/model-audit
Print the complete AI model routing table for your product. Every AI call, what model it actually uses, and the cost per call. Run whenever you touch models or pricing.
curl -sL https://raw.githubusercontent.com/tushaarmehtaa/tushar-skills/main/model-audit/SKILL.md -o ~/.claude/skills/model-audit/SKILL.md --create-dirsAudit every AI model call in the codebase and output a complete routing table.
Steps
1. Find the model config
Search for where models are configured. Common patterns:
grep -r "gpt-4\|claude\|gemini\|anthropic\|openai" --include="*.py" --include="*.ts" --include="*.js" -l
grep -r "MODEL\|model_config\|AI_MODEL\|LLM" --include="*.py" --include="*.ts" -l
Read those files.
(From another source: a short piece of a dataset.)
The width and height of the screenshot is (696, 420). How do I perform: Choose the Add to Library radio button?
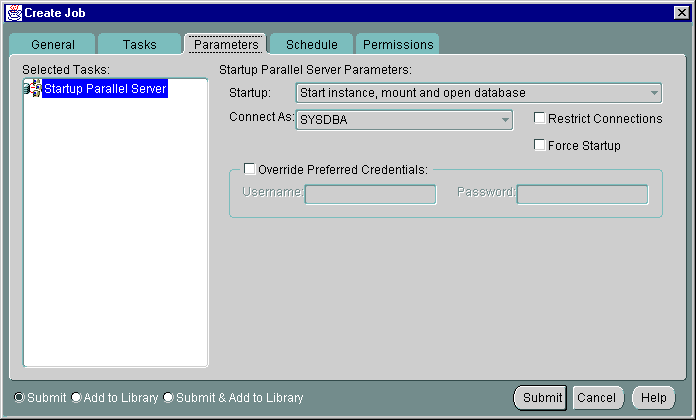76,398
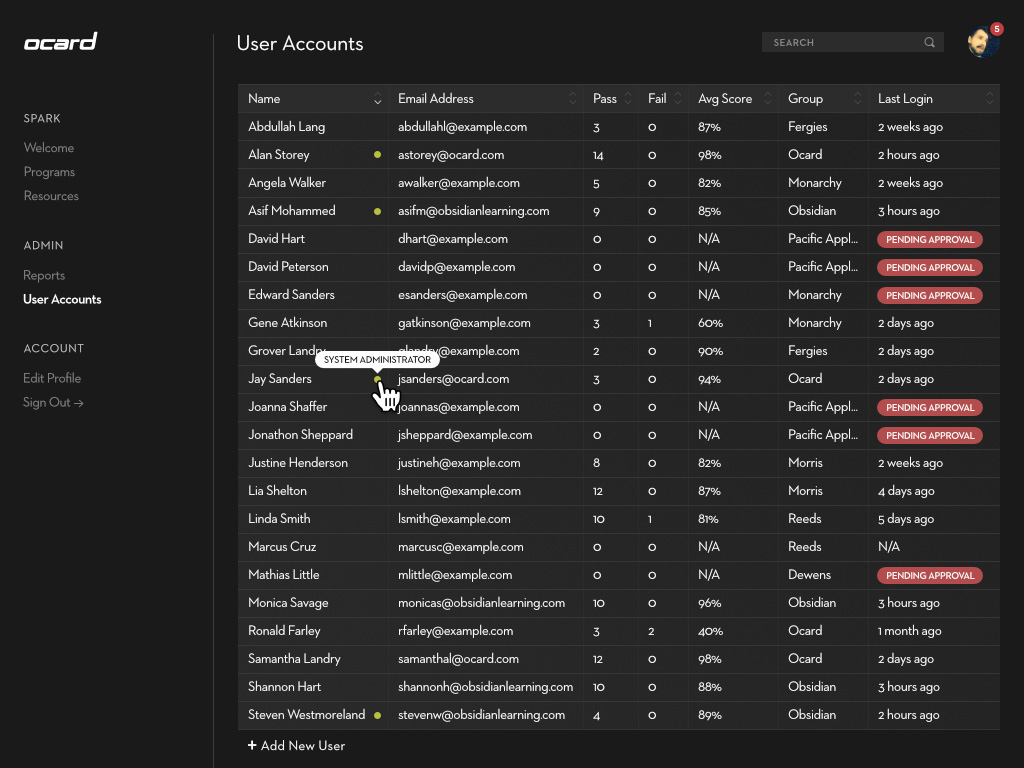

Understand the alias → actual model name mapping.
Example: an alias "fast" might map to "gpt-4o-mini", an alias "quality" to "claude-opus-4-6".
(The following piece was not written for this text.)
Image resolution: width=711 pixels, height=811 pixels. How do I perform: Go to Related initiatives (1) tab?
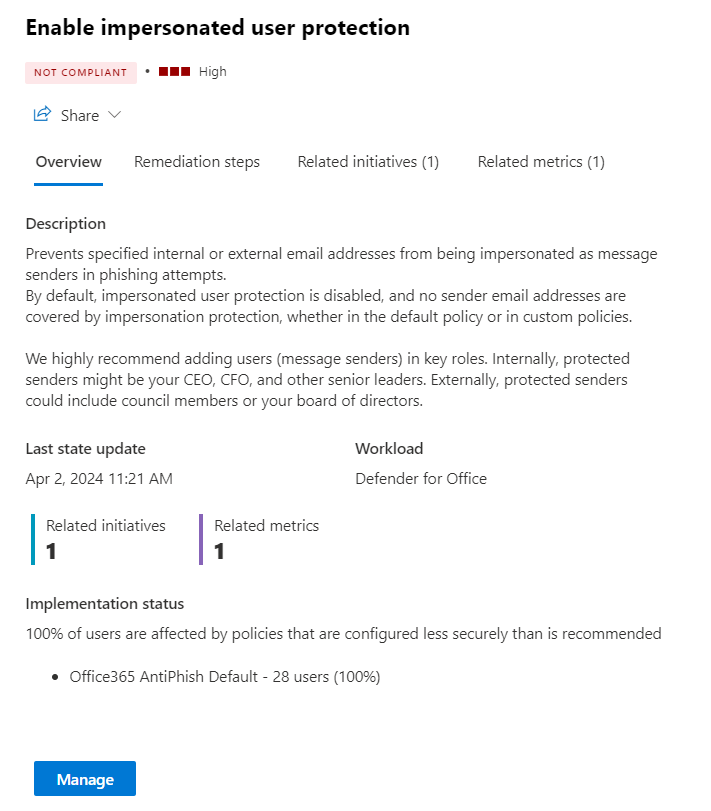coord(368,162)
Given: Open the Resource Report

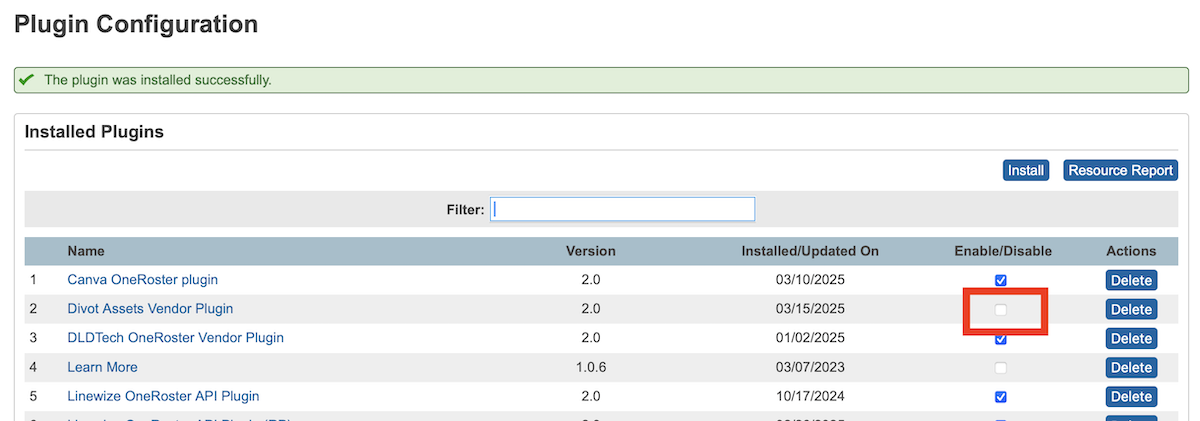Looking at the screenshot, I should tap(1120, 171).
2. Find every AI call in the codebase
Search for API call patterns:
grep -rn "\.chat\.completions\.create\|anthropic\.messages\|genai\.\|\.generate\|embeddings\.create" --include="*.py" --include="*.ts" --include="*.js"
Also search for your specific client/wrapper function names found in step 1.
For each call, note:
- Which feature/endpoint triggers it
- Which model alias or model name is passed
- Roughly what it does (generation, embedding, classification, etc.)
3. Cross-reference alias → actual model name
Using the config from step 1, resolve every alias to the real model name being sent to the API.
4. Look for unused model configs
Any model configured but never called from a user-facing feature? Flag it.
5. Output the routing table
AI MODEL ROUTING — [your product name]
════════════════════════════════════════════════════════════════
FEATURE ALIAS/KEY ACTUAL MODEL
────────────────────────────────────────────────────────────────
[feature name] [alias] [real model name]
[feature name] [alias] [real model name]
...
════════════════════════════════════════════════════════════════
UNUSED CONFIG (defined but never called from frontend):
[alias] → [model name]
FLAGS:
⚠️ [anything unexpected, deprecated models, mismatches]
6. Flag problems
- Any alias pointing to a model that's been deprecated or renamed
- Any feature using an expensive model where a cheaper one would work
- Any hardcoded model names scattered around the codebase instead of going through the central config (these are the ones that don't get updated when you change models)
- Inconsistency: same task using different models in different places
7. If the user asks for recommendations
Suggest where swapping to a cheaper/faster model would have low risk (simple tasks, high volume, latency-sensitive) and where quality matters more (user-facing generation, complex reasoning).